En un mundo en el que Hollywood y la desinformación alimentan el miedo hacia los tiburones, la realidad que subyace en su importancia para nuestros océanos queda opacada por la ficción y el mito. Los tiburones, constantemente demonizados como “plagas” o “villanos”, son en realidad especies cruciales en la cadena alimenticia oceánica y su conservación en Panamá es un tema que merece nuestra atención y acción.
Las muertes por ataques de tiburones son extremadamente raras. En promedio, ocurren alrededor de 10 muertes por año en todo el mundo debido a ataques de tiburones. En cambio, aproximadamente 1.35 millones de personas mueren en accidentes de tránsito cada año en todo el mundo. Estadísticamente, es mucho más probable morir por un accidente de tránsito, enfermedades cardiovasculares u otras causas que por un ataque de tiburón.
La audaz afirmación de que los tiburones son indispensables en nuestro océano no es un exceso retórico. Estas criaturas, con más de 400 millones de años de evolución, desempeñan un papel vital como depredadores tope en la cadena alimenticia.
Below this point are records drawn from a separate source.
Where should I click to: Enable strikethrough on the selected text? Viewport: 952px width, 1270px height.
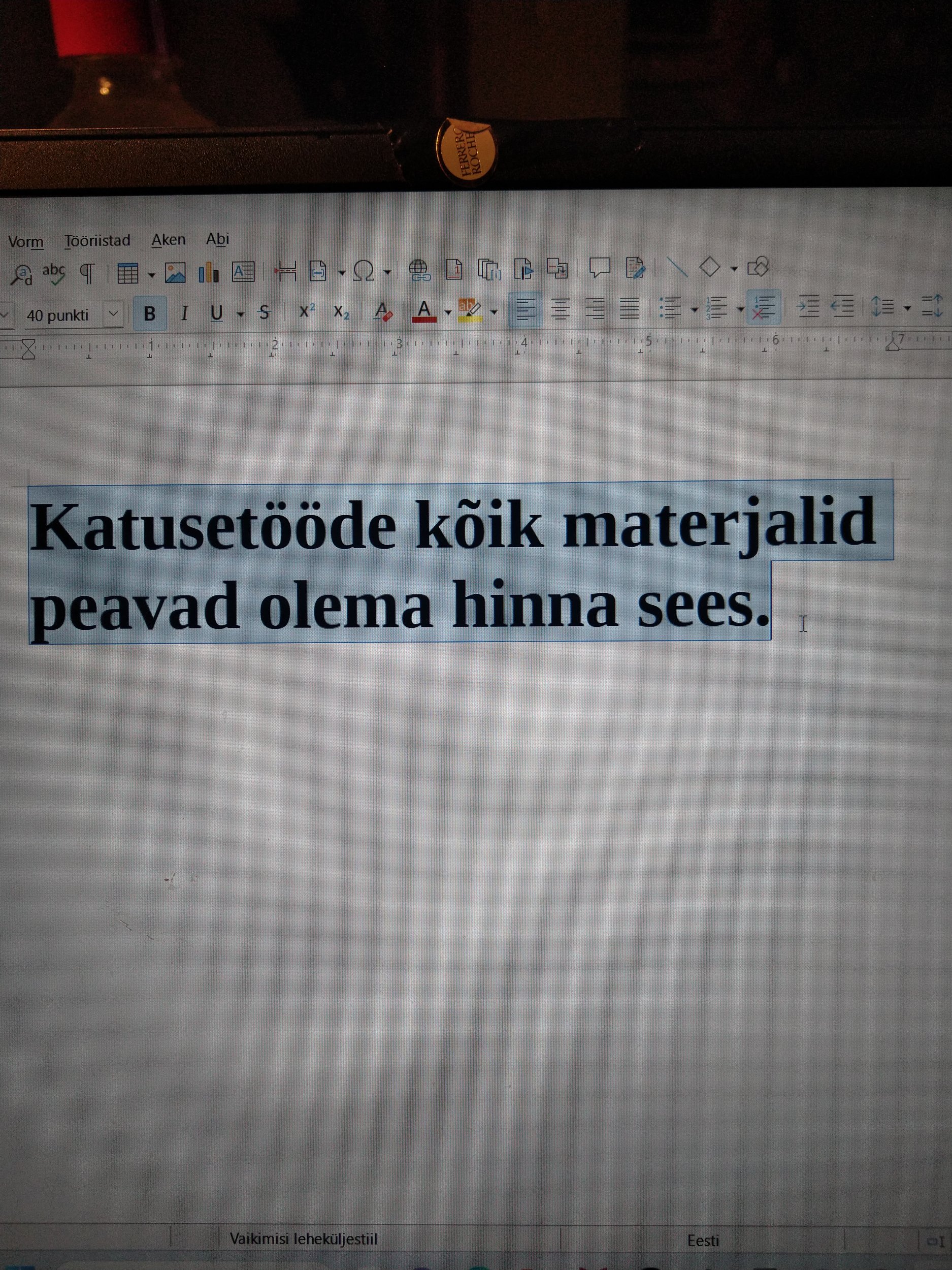click(264, 312)
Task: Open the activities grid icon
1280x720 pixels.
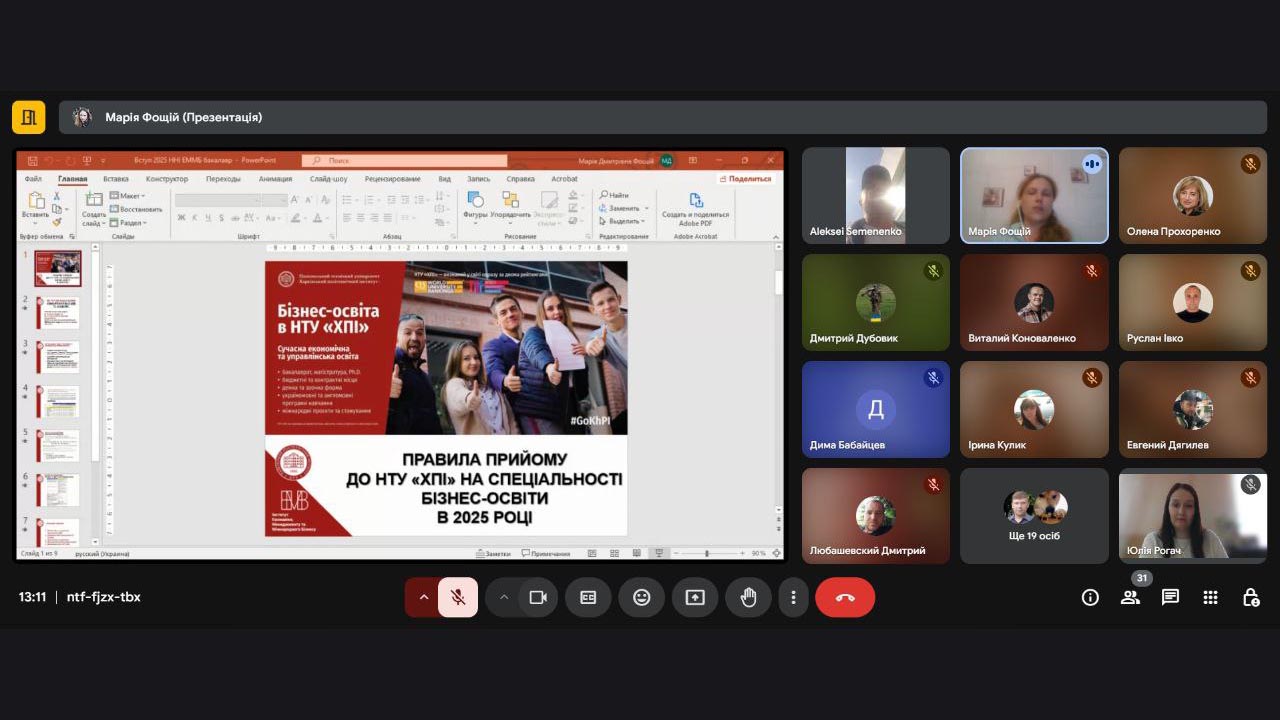Action: tap(1210, 597)
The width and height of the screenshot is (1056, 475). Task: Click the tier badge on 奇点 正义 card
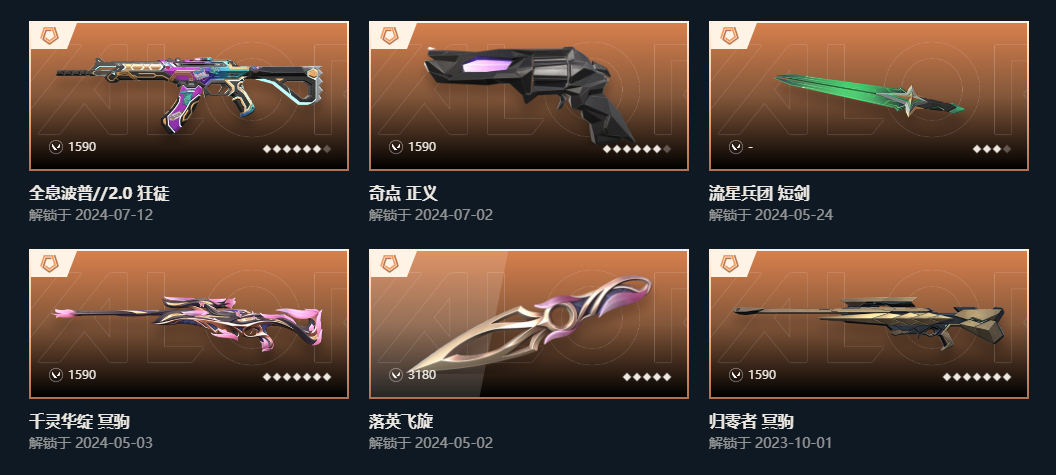389,36
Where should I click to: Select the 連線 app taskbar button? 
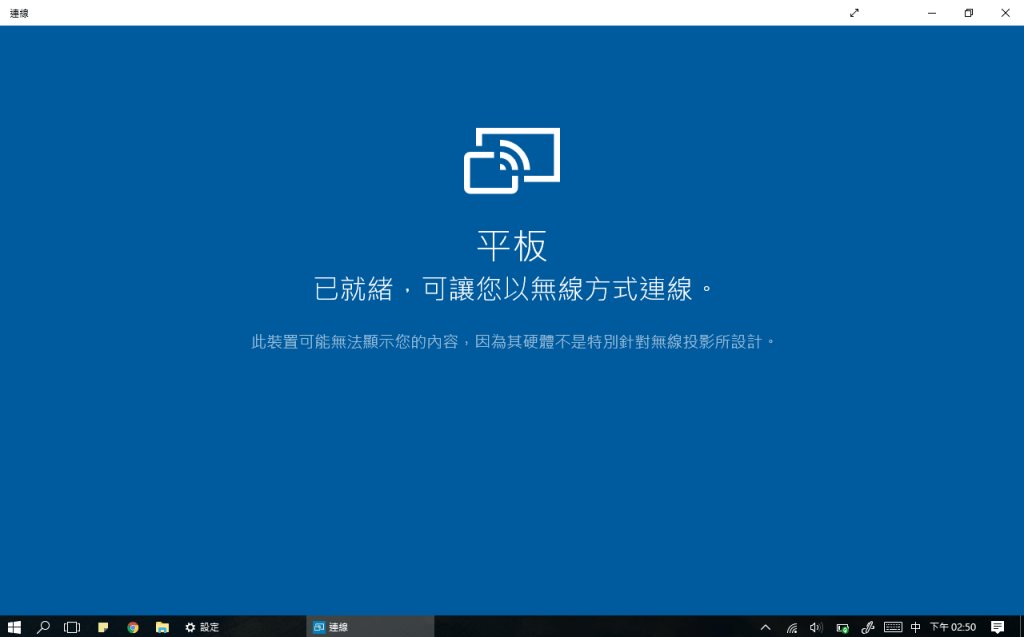[370, 627]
Al mantener en equilibrio las poblaciones de otras especies, los tiburones contribuyen a la estabilidad y la diversidad de los ecosistemas marinos. Esto, a su vez, beneficia no solo a la vida oceánica, sino también a las comunidades costeras que dependen de la pesca y el turismo.
En Panamá, país de rica biodiversidad y con dos océanos que bañan sus litorales, los tiburones son un componente esencial de su patrimonio natural. Sin embargo, la falta de conciencia y la persistencia de estereotipos erróneos han llevado a la explotación y disminución de las poblaciones de tiburones en nuestras aguas. La pesca ilegal, la captura incidental y la demanda de aletas de tiburón han llevado a que algunas especies estén al borde de la extinción.
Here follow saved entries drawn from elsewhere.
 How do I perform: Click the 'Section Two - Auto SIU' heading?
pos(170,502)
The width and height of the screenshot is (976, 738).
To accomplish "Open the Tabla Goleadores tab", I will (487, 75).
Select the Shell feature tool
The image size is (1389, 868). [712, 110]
Reconocer que los tiburones no son plagas constituye el primer paso hacia un cambio en nuestra percepción y actitud hacia estas magníficas criaturas. Es esencial dejar de percibirlos como amenazas ficticias y comenzar a apreciarlos como seres vivos que merecen vivir y florecer en su hábitat natural. Para que las medidas de conservación sean verdaderamente efectivas y la sociedad panameña se comprometa con la protección de estos animales, es necesario adoptar un cambio de mentalidad. Además, impulsar nuestra capacidad para supervisar y controlar la pesca resulta crucial para que los tiburones se recuperen.
También debemos fomentar la educación ambiental y la investigación científica en torno a los tiburones y su importancia en el océano. Los panameños deben ser conscientes de la riqueza biológica que nos rodea y de nuestra responsabilidad como guardianes del patrimonio natural. Solo así podremos cambiar la errónea idea de que los tiburones deben ser exterminados para garantizar la seguridad humana en el mar.
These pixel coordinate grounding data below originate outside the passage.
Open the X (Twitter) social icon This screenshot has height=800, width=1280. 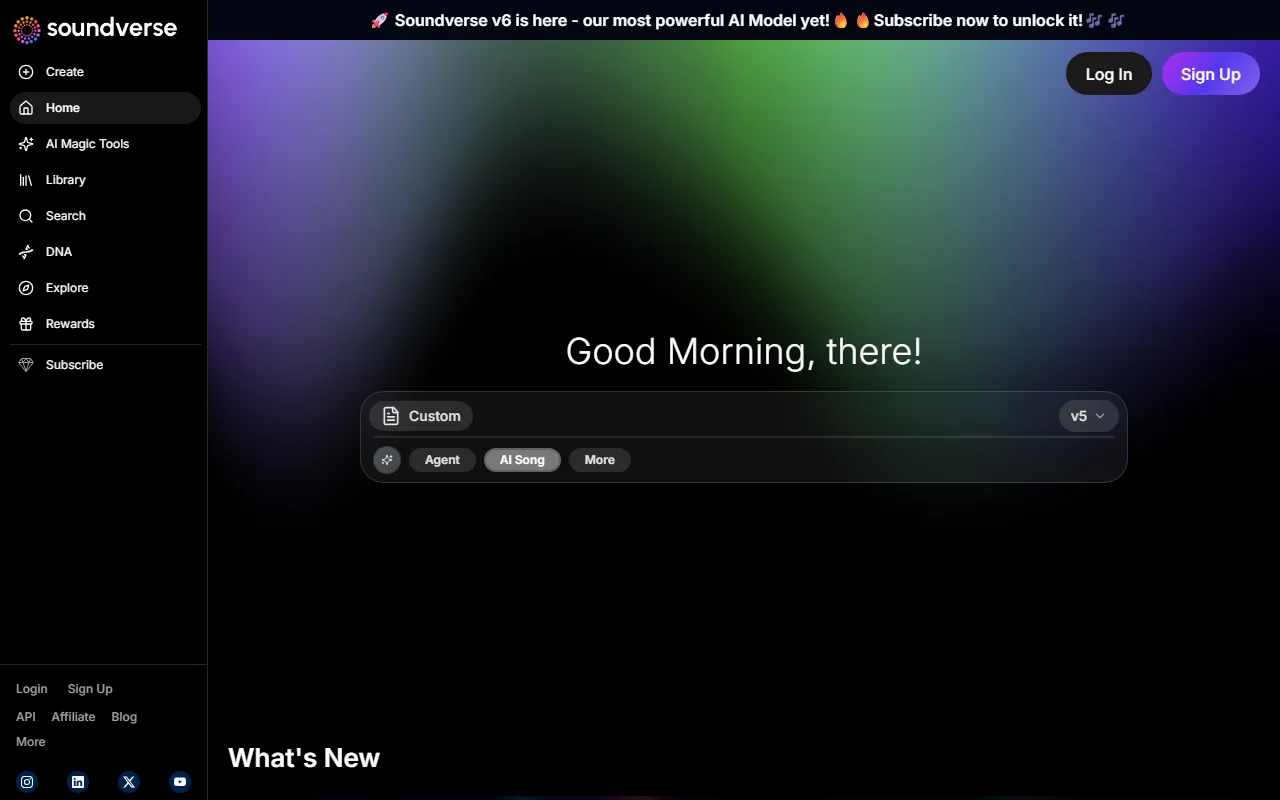point(129,782)
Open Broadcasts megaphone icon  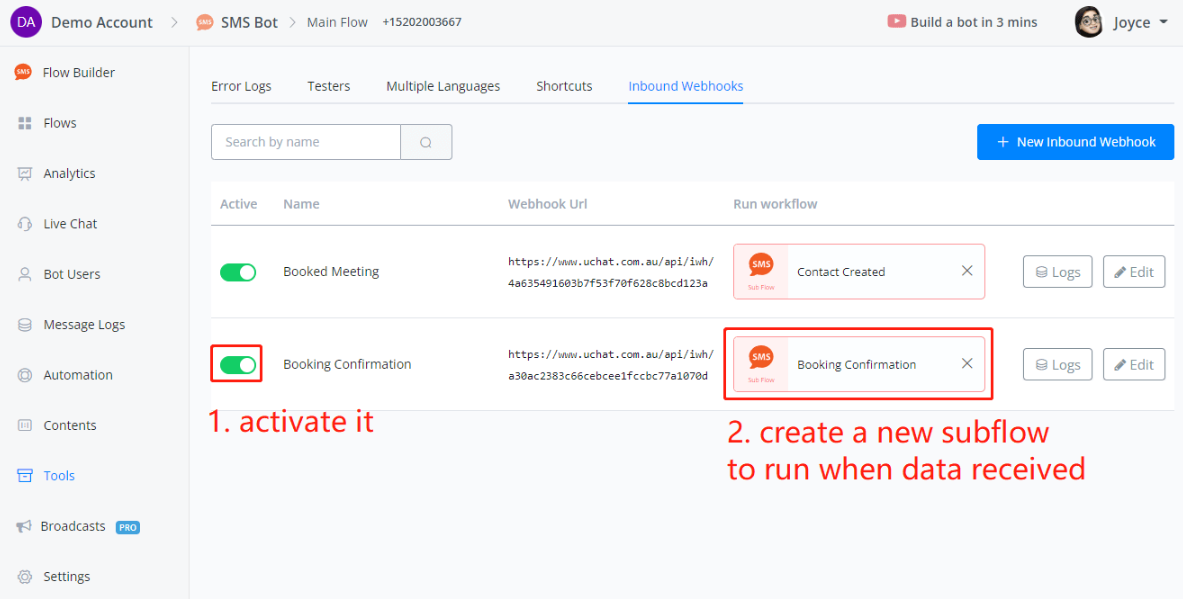(x=23, y=527)
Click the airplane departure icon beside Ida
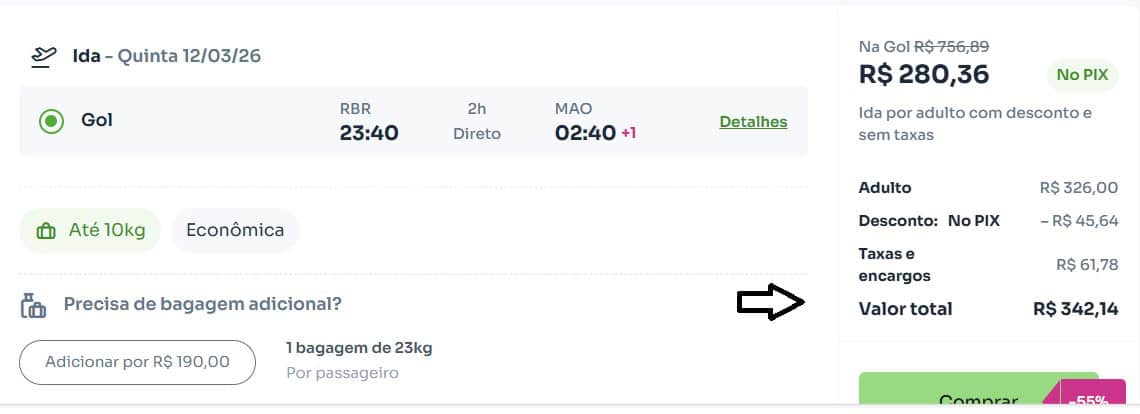Screen dimensions: 1140x414 point(43,56)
Panamá ha emergido en la arena internacional como un “líder azul”, gracias a la creación y expansión de áreas marinas protegidas, así como la inclusión de especies de tiburones y rayas en el Apéndice II de la Convención sobre el Comercio Internacional de Especies Amenazadas de Fauna y Flora Silvestres. A pesar de estos logros, aún enfrenta desafíos por superar, como implementar restricciones a la perjudicial pesca de arrastre, la prohibición de la pesca dirigida hacia tiburones y rayas, y la creación de santuarios que resguarden sus zonas de reproducción.
Es imperativo que demos tiempo a los ecosistemas y especies para recuperarse si deseamos que nuestros océanos vuelvan a florecer. El momento de actuar es ahora, para así asegurar un océano próspero y repleto de biodiversidad.